Farmers who have diversified in this manner will face tax increases, following the Chancellor’s announcement that the favourable furnished holiday lettings (FHL) tax regime will be abolished from 6 April 2025.

 

Furnished holiday let tax benefits lost

The FHL regime has been around for many years and provides certain benefits for those offering short-term holiday accommodation. This includes tax advantages for pension contributions, reduced rates of capital gains tax on the sale of the property and mortgage interest relief.
If all of these advantages are lost, and holiday cottage owners face increased tax bills from April 2025, a review of whether a property makes commercial sense, and whether it should be disposed of before changes to CGT are introduced, should be considered. The rate of CGT payable by a higher rate taxpayer was reduced from 28% to 24% on 6 April 2024, although the basic rate remains at 18%.

 

Move on environmental land management schemes

On a more positive note, the Treasury also announced the outcome of the consultation into environmental land management schemes. From April 2025, the existing scope of Agricultural Property Relief (APR) will be extended to include land managed under environmental agreements - that might otherwise not qualify due to it not being occupied for the purpose of agriculture - meaning it is eligible to be passed on free of Inheritance Tax.

This may alter how farmers engage with the land they steward, giving them more choice about how to use their land, and includes schemes covered by the Sustainable Farming Incentive (SFI), Countryside Stewardship and other stewardship schemes, Landscape Recovery, and the England Woodland Creation Offer.

The Government will not restrict APR to tenancies of land of eight years or more. An independent review had recommended that land let out under a Farm Business Tenancy should only qualify for APR where the tenancy was for at least eight years. The Government has announced that there will be no changes to the current system where land qualifies for APR after seven years of ownership.

A working group, including industry representatives, is due to be established to identify problem areas and provide further guidance.
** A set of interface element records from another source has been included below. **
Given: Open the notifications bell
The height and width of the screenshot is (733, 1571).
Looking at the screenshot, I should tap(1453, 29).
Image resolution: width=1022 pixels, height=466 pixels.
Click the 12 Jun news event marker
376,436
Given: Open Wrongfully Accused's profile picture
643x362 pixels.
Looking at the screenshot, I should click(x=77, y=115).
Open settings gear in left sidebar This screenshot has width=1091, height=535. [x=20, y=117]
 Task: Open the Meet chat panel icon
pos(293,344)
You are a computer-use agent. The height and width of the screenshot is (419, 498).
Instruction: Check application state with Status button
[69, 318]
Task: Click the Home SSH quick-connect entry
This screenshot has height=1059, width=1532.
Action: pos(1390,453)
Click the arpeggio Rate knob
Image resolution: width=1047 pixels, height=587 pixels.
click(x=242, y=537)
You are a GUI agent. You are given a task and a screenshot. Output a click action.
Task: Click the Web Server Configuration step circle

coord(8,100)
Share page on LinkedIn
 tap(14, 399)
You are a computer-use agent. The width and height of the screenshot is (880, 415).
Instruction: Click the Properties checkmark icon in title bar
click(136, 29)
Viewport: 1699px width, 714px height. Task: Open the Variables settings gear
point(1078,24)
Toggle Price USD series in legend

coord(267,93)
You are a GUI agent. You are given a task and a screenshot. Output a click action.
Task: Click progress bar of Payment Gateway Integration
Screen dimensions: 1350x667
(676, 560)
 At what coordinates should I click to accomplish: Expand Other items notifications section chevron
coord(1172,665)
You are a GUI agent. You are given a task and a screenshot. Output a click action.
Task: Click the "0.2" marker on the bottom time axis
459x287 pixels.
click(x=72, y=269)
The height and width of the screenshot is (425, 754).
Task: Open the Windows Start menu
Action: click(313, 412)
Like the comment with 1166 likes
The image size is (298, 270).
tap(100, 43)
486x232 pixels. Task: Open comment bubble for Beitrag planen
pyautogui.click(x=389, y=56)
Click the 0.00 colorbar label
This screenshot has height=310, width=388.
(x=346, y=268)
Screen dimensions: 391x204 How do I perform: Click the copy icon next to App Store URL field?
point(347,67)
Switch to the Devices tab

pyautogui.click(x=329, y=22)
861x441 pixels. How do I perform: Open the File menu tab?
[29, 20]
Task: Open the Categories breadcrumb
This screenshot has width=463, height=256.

Stamp Duty Land Tax – Multiple Dwelling Relief to be abolished

Jeremy Hunt also abolished Multiple Dwellings Relief (MDR) for Stamp Duty Land Tax (SDLT). This is a claim that can be made when purchasing a property or business consisting of more than one residential property. This can be useful when buying a farm with a farmhouse and a few cottages as it calculates the SDLT on the residential dwellings as if separate residential properties were being purchased.

MDR is to be abolished from 1 June 2024, unless contracts for the purchase had already been exchanged by midnight on 6 March 2024. After 1 June there will be more SDLT costs to pay.